*Document excerpt*

# YN 560 III & Cannon 1100D



## divbuddy (Mar 6, 2016)

I recently purchased a external flash for my Cannon 1100d. I brought a Yongnuo Speedlite YN560 III
The flash gun was advertised as being compatible with a host of Cannon cameras including my own, however when I go into the setting for an external flash its states that incompatible flash or flash power is turned off. Has anyone come across this before?


----------



## FotosbyMike (Mar 7, 2016)

I am assuming you are trying to use this flash as an off camera flash and the Canon internal flash controls or popup flash to control the flash? If so the YN560III you bought is not TTL compatible so the camera will not be able to control the flash. This is a manual flash with slave modes where the flash will fire if it sees another flash fire.


----------



## LokoLobo (Mar 8, 2016)

The Yongnuo Speedlite YN560 III is a manual flash. Your camera should be able to trigger it via the hot shoe, but other then that the camera will not be able to control the setting of the flash.
If you want to use it off camera, Yongnuo makes a radio trigger that can control the flash (manually). The trigger cast about $40.


----------



## OGsPhotography (Mar 8, 2016)

Make sure it is in setting M, not Rx or Tx.
I dont use the internal setting on camera to control them.


----------

*Short task*
Copy out the forum thread on the YN560 III flash and the Canon 1100D word for word, in full.

*Data shown*
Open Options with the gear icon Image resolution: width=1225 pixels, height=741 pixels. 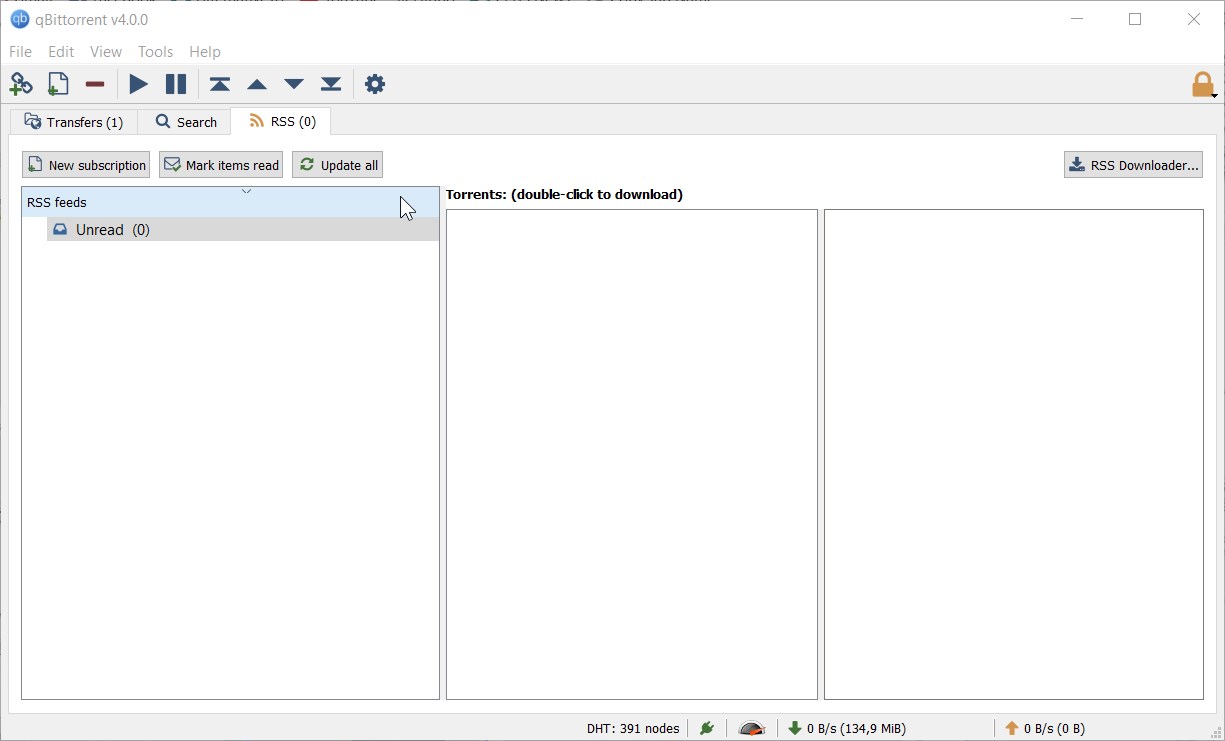coord(375,85)
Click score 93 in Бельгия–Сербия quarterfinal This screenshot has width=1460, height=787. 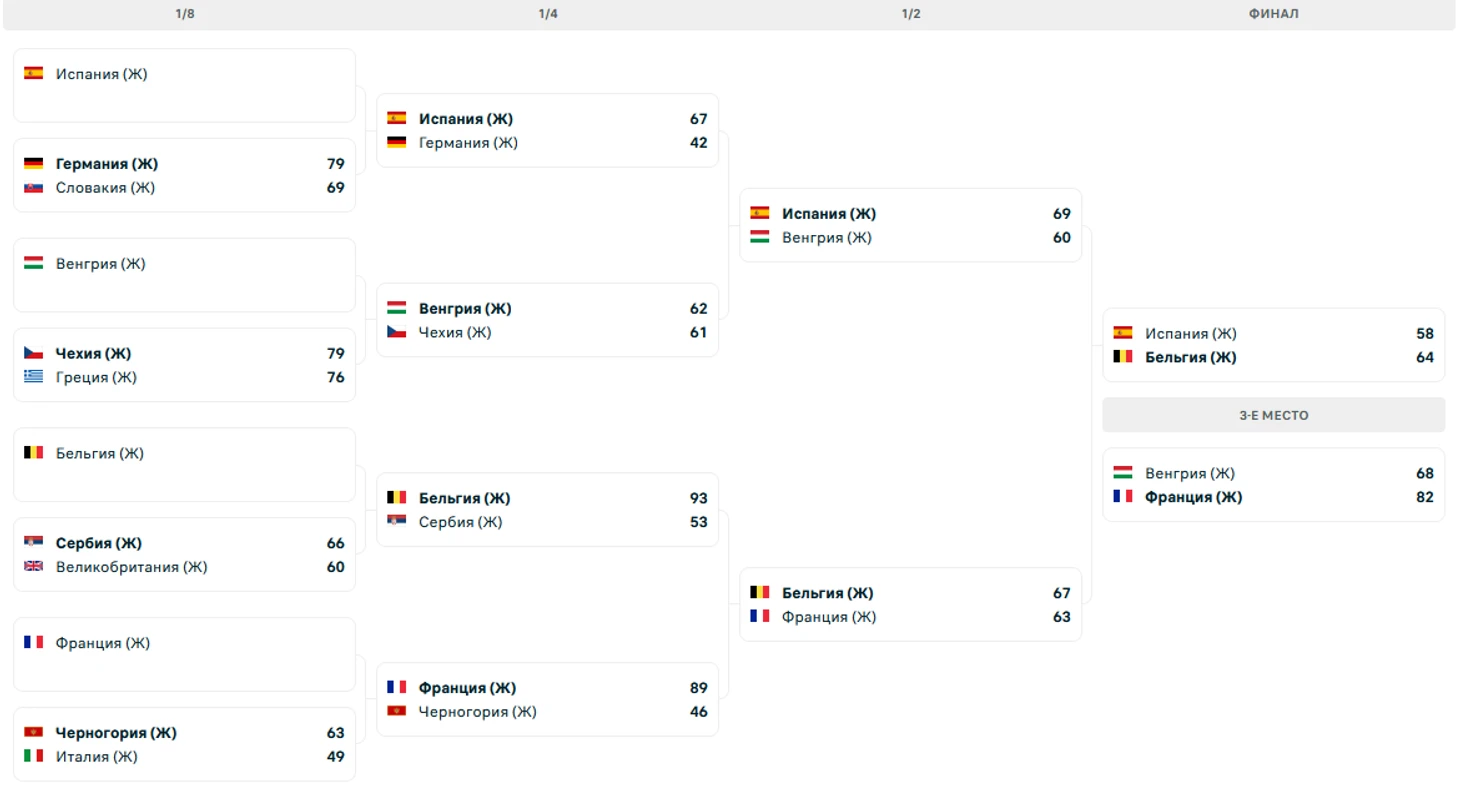click(698, 498)
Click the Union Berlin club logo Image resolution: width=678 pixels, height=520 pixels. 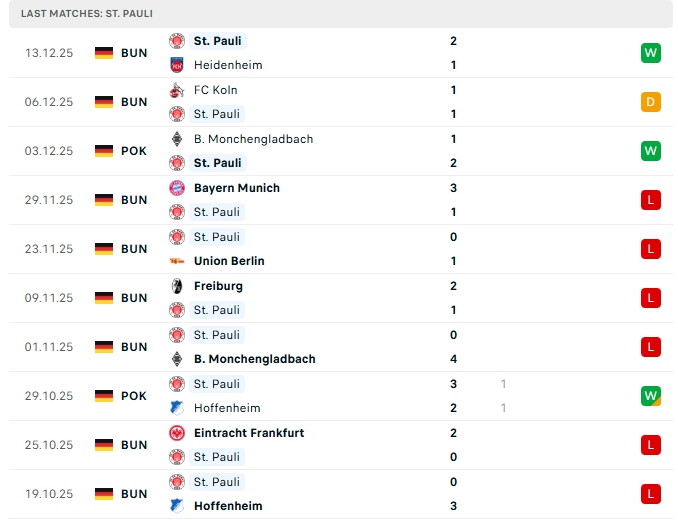(177, 261)
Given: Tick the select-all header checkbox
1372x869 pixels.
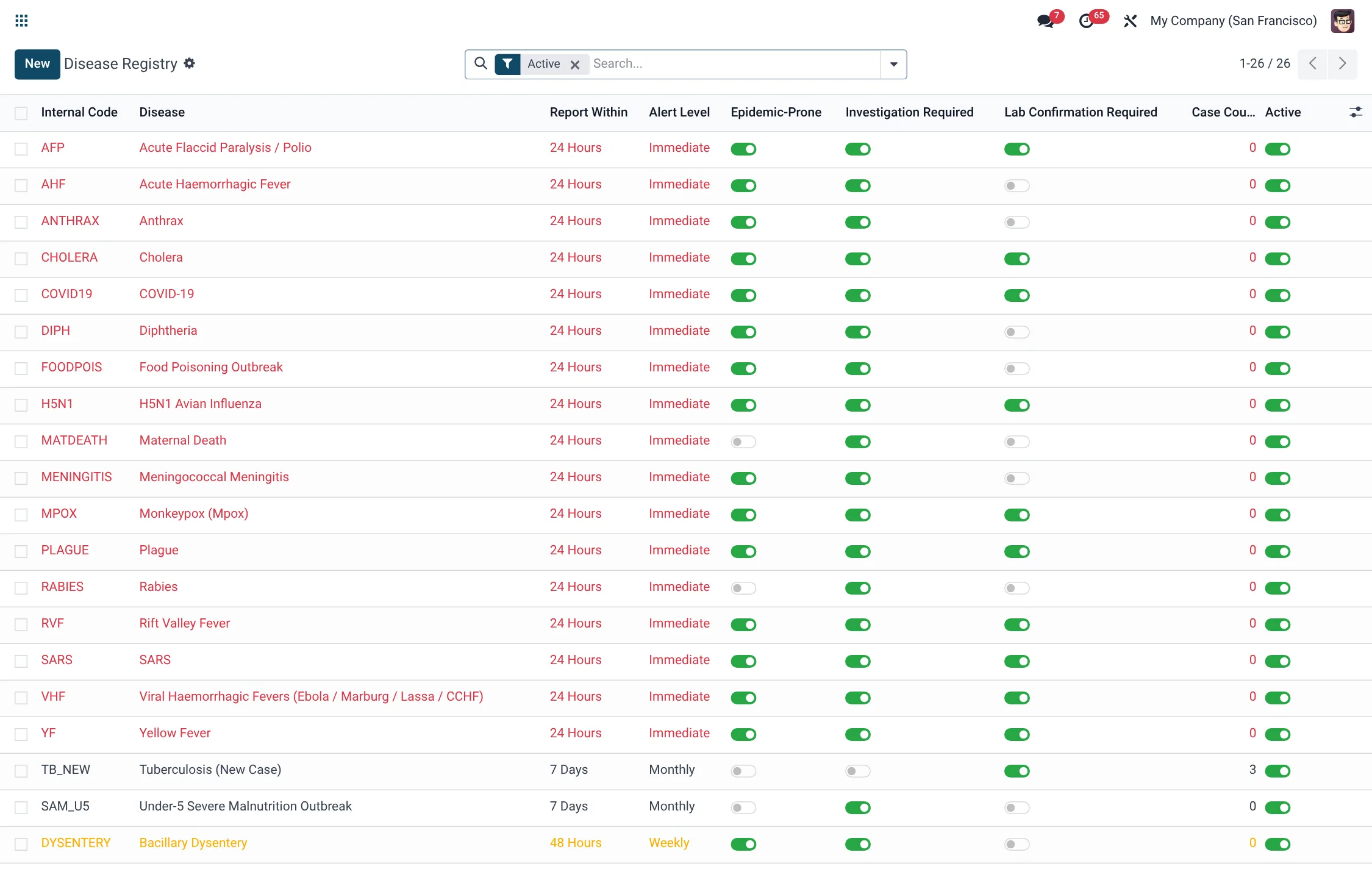Looking at the screenshot, I should pyautogui.click(x=21, y=113).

*Solved problem*
# YN 560 III & Cannon 1100D



## divbuddy (Mar 6, 2016)

I recently purchased a external flash for my Cannon 1100d. I brought a Yongnuo Speedlite YN560 III
The flash gun was advertised as being compatible with a host of Cannon cameras including my own, however when I go into the setting for an external flash its states that incompatible flash or flash power is turned off. Has anyone come across this before?


----------



## FotosbyMike (Mar 7, 2016)

I am assuming you are trying to use this flash as an off camera flash and the Canon internal flash controls or popup flash to control the flash? If so the YN560III you bought is not TTL compatible so the camera will not be able to control the flash. This is a manual flash with slave modes where the flash will fire if it sees another flash fire.


----------



## LokoLobo (Mar 8, 2016)

The Yongnuo Speedlite YN560 III is a manual flash. Your camera should be able to trigger it via the hot shoe, but other then that the camera will not be able to control the setting of the flash.
If you want to use it off camera, Yongnuo makes a radio trigger that can control the flash (manually). The trigger cast about $40.


----------



## OGsPhotography (Mar 8, 2016)

Make sure it is in setting M, not Rx or Tx.
I dont use the internal setting on camera to control them.


----------